Spring Hadoop搭建例子配置Spring方法

当你想要开端体验 Spring Hadoop 的时分, 你会遇到形形色色奇异的问题, 目前也有人开端陆续报答了.

假如你只是想要简单的试用一下, 又不想要本人处理这些疑问杂症, 倡议大家能够参考下面的步骤来快速体验一下 Spring Hadoop 的能力.

Spring Hadoop 快速入门

Step1. 下载 Spring Hadoop, 这边是运用 git 去下载, 假如你对 git 不熟习的话, 也能够直接从官网下载再解紧缩。
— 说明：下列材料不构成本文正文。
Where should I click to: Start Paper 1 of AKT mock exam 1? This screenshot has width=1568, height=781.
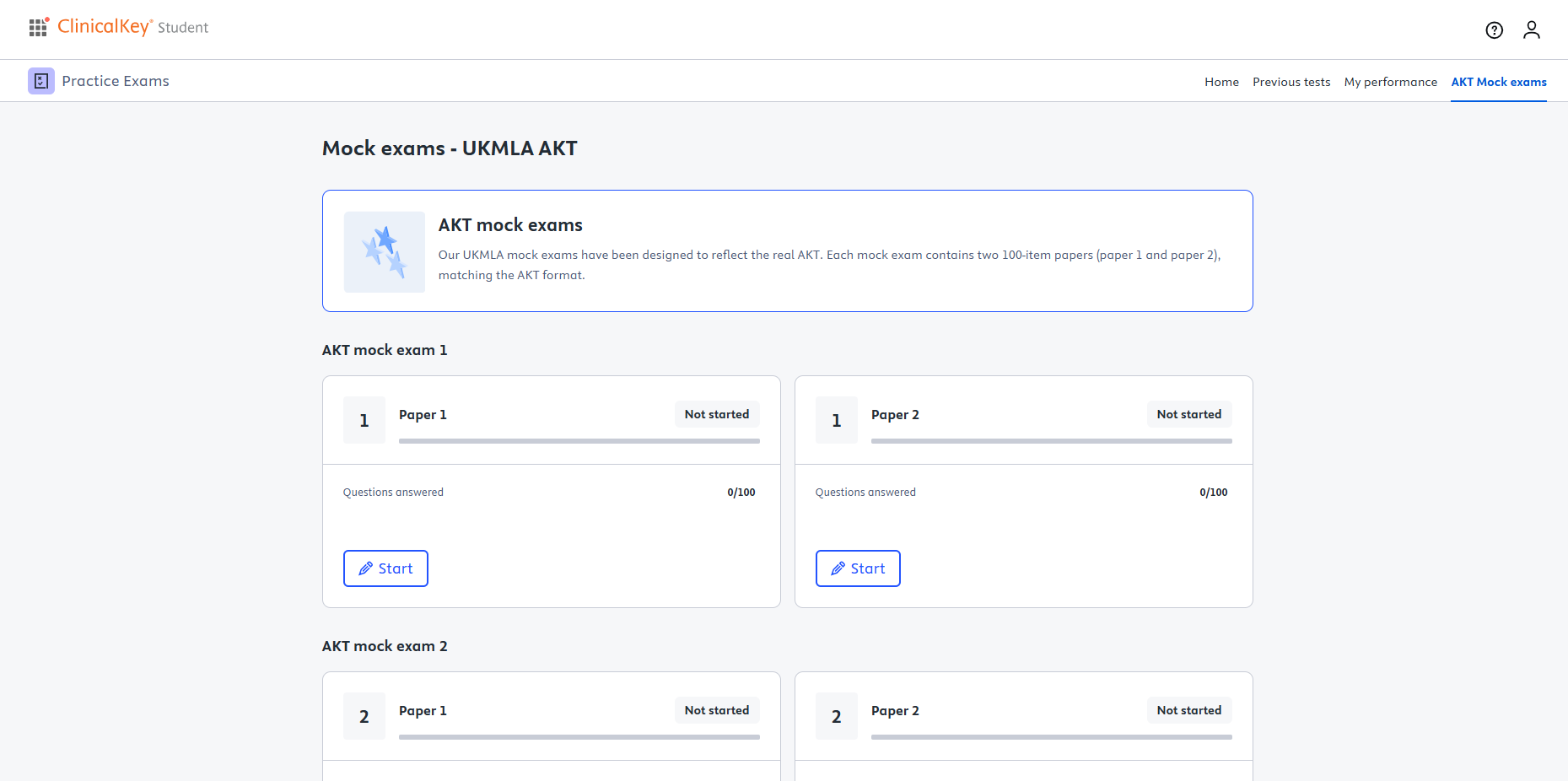click(385, 568)
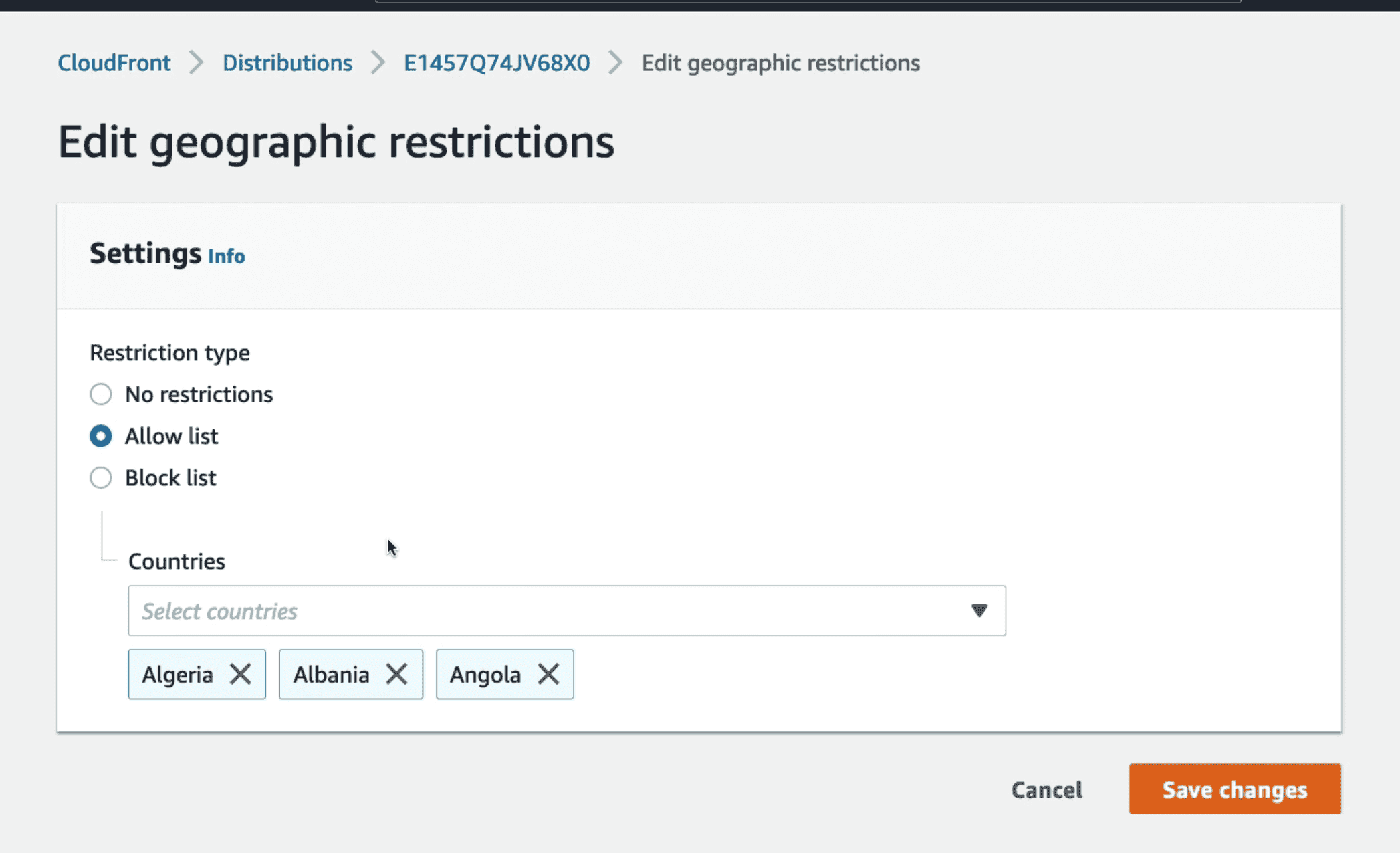Image resolution: width=1400 pixels, height=853 pixels.
Task: Choose the Allow list restriction type
Action: 101,436
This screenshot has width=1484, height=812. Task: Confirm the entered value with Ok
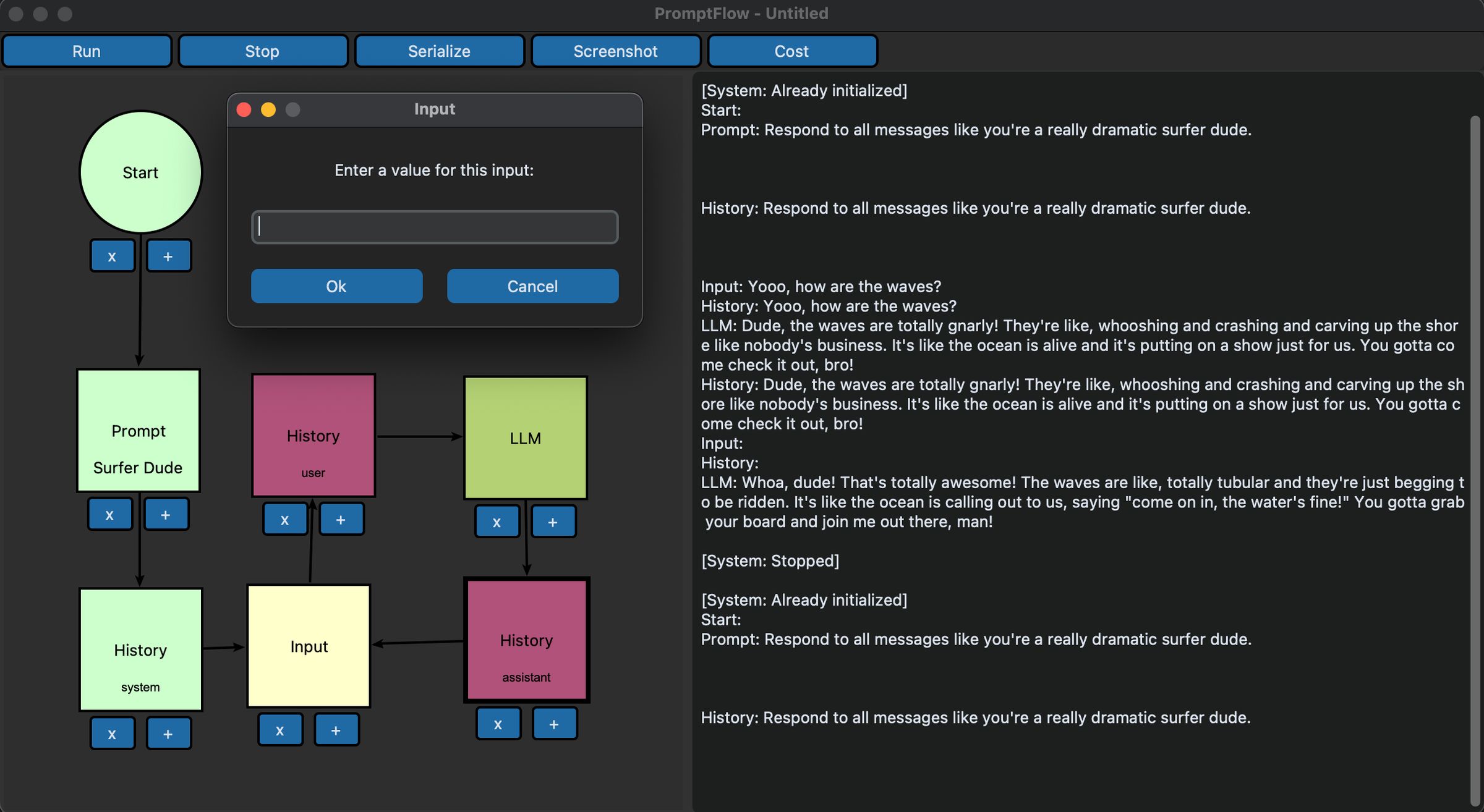click(x=336, y=286)
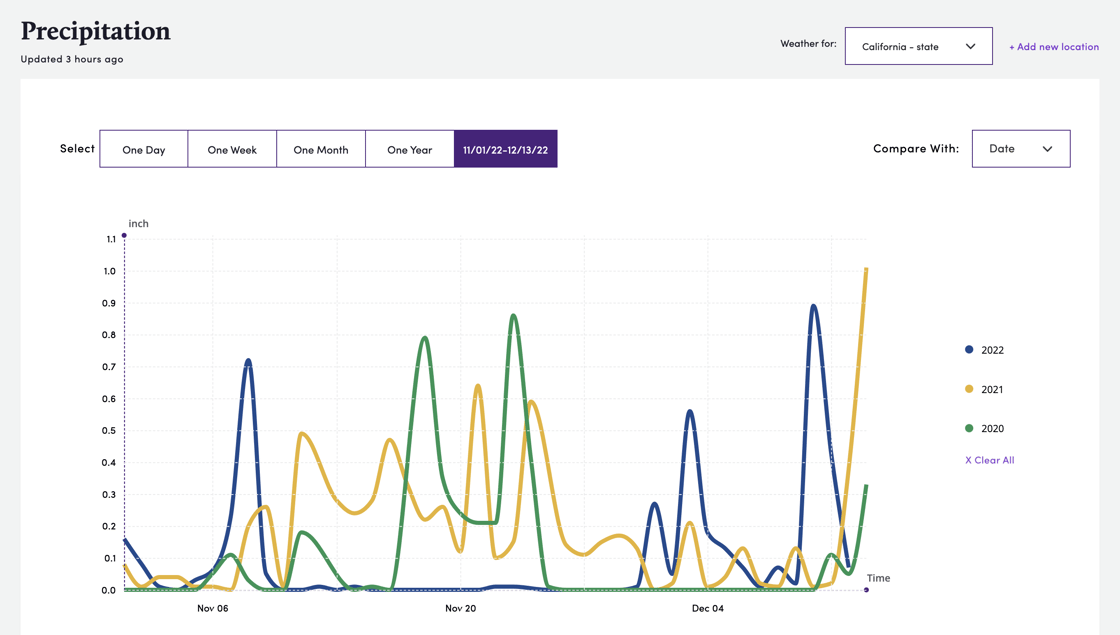Select the One Day range tab
Viewport: 1120px width, 635px height.
coord(144,149)
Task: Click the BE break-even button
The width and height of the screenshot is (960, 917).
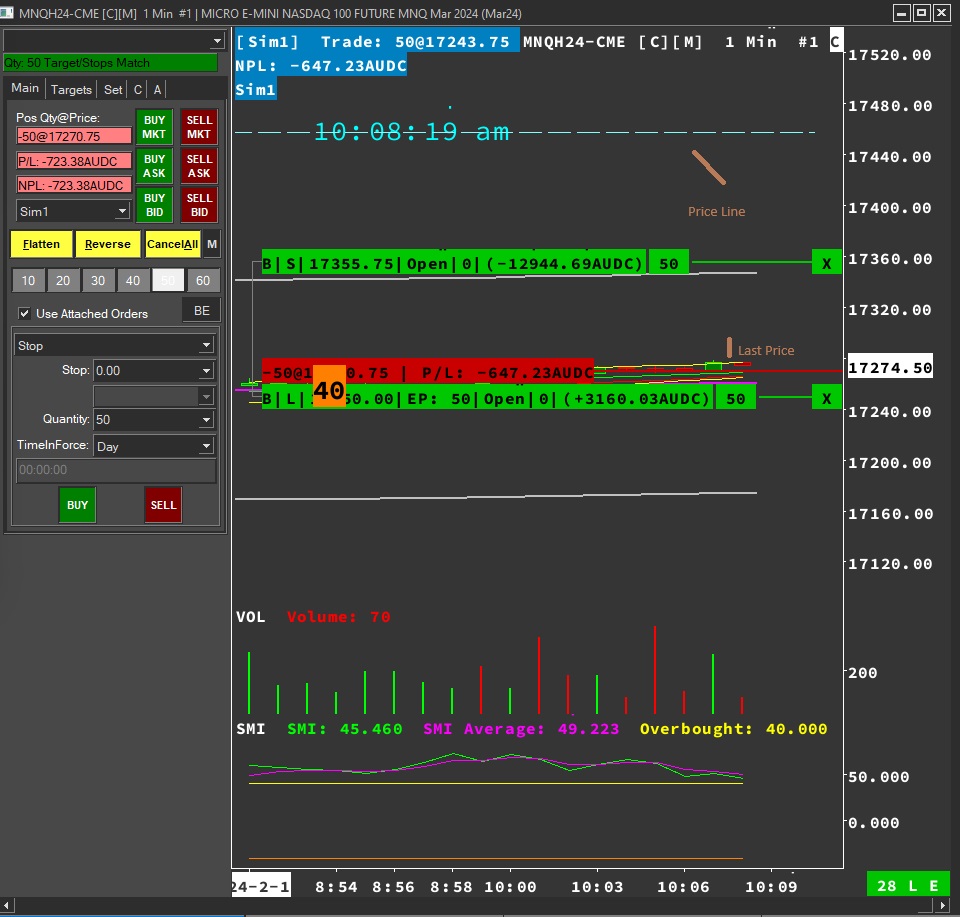Action: tap(201, 311)
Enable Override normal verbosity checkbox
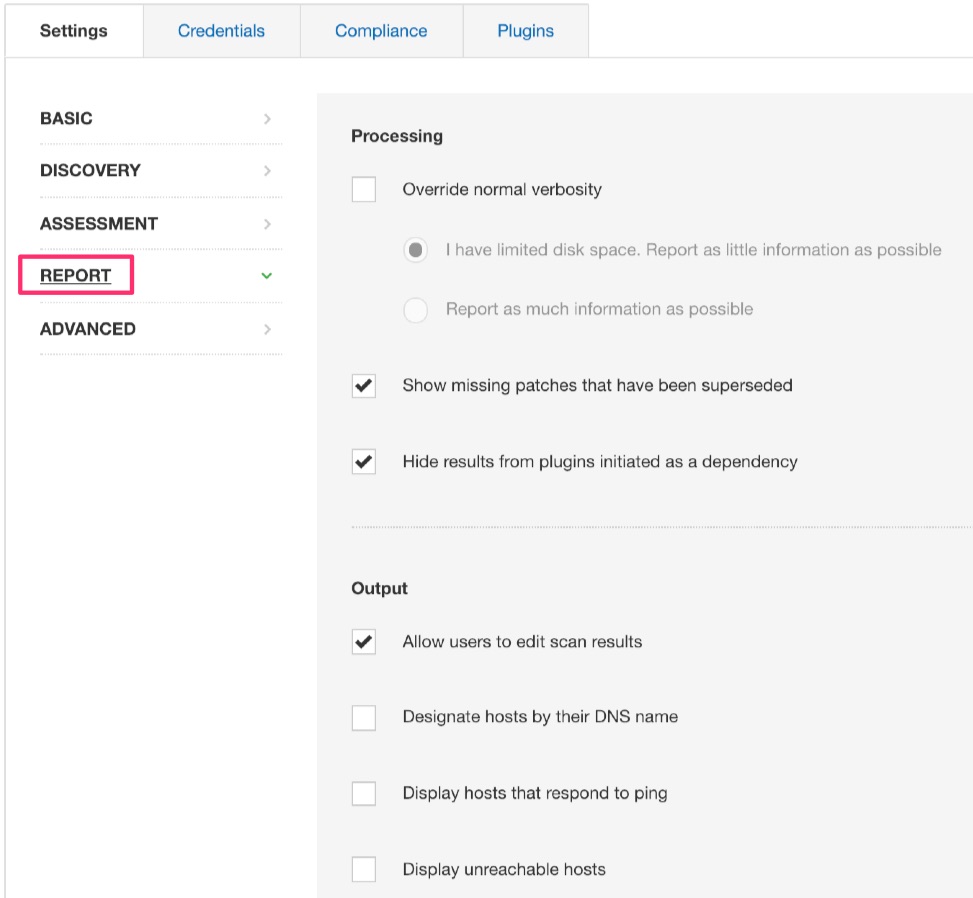 [x=364, y=189]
这边的例子里面是用我的 home 目录为例, 大家记得要改成你本人的目录称号

/home/evanshsu mkdir springhadoop
/home/evanshsu cd springhadoop
/home/evanshsu/springhadoop git init
/home/evanshsu/springhadoop git pull "git://github.com/SpringSource/spring-hadoop.git"
Step2. build spring-hadoop.jar

build完之后, 我们要把一切的 jar 檔都放在 /home/evanshsu/springhadoop/lib 里面, 以便之后把一切的jar 档包在同一包里面

/home/evanshsu/springhadoop ./gradlew jar
/home/evanshsu/springhadoop mkdir lib
/home/evanshsu/springhadoop cp build/libs/spring-data-hadoop-1.0.0.BUILD-SNAPSHOT.jar lib/
Step3. get spring-framework.

由于 spring hadoop 是倚赖于 spring-framework 的, 所以我们也要把 spring-framework 的 jar 檔放在 lib 里面

/home/evanshsu/spring wget "http://s3.amazonaws.com/dist.springframework.org/release/SPR/spring-framework-3.1.1.RELEASE.zip"
/home/evanshsu/spring unzip spring-framework-3.1.1.RELEASE.zip
/home/evanshsu/spring cp spring-framework-3.1.1.RELEASE/dist/*.jar /home/evanshsu/springhadoop/lib/

Step4. 修正 build file 让我们能够把一切的 jar 檔, 封装到同一个 jar 档里面

/home/evanshsu/spring/samples/wordcount vim build.gradle

[code=php]

description = 'Spring Hadoop Samples - WordCount'

apply plugin: 'base'
apply plugin: 'java'
apply plugin: 'idea'
apply plugin: 'eclipse'

repositories {
flatDir(dirs: '/home/evanshsu/springhadoop/lib/')
// Public Spring artefacts
maven { url "http://repo.springsource.org/libs-release" }
maven { url "http://repo.springsource.org/libs-milestone" }
maven { url "http://repo.springsource.org/libs-snapshot" }
}

dependencies {
compile fileTree('/home/evanshsu/springhadoop/lib/')
compile "org.apache.hadoop:hadoop-examples:$hadoopVersion"
// see HADOOP-7461
runtime "org.codehaus.jackson:jackson-mapper-asl:$jacksonVersion"

testCompile "junit:junit:$junitVersion"
testCompile "org.springframework:spring-test:$springVersion"
}

jar {
from configurations.compile.collect { it.isDirectory() ? it : zipTree(it).matching{
exclude 'META-INF/spring.schemas'
exclude 'META-INF/spring.handlers'
} }
}

[code/]

Step5. 这边有一个特殊的 hadoop.properties 主要是放置 hadoop 相关的设定数据.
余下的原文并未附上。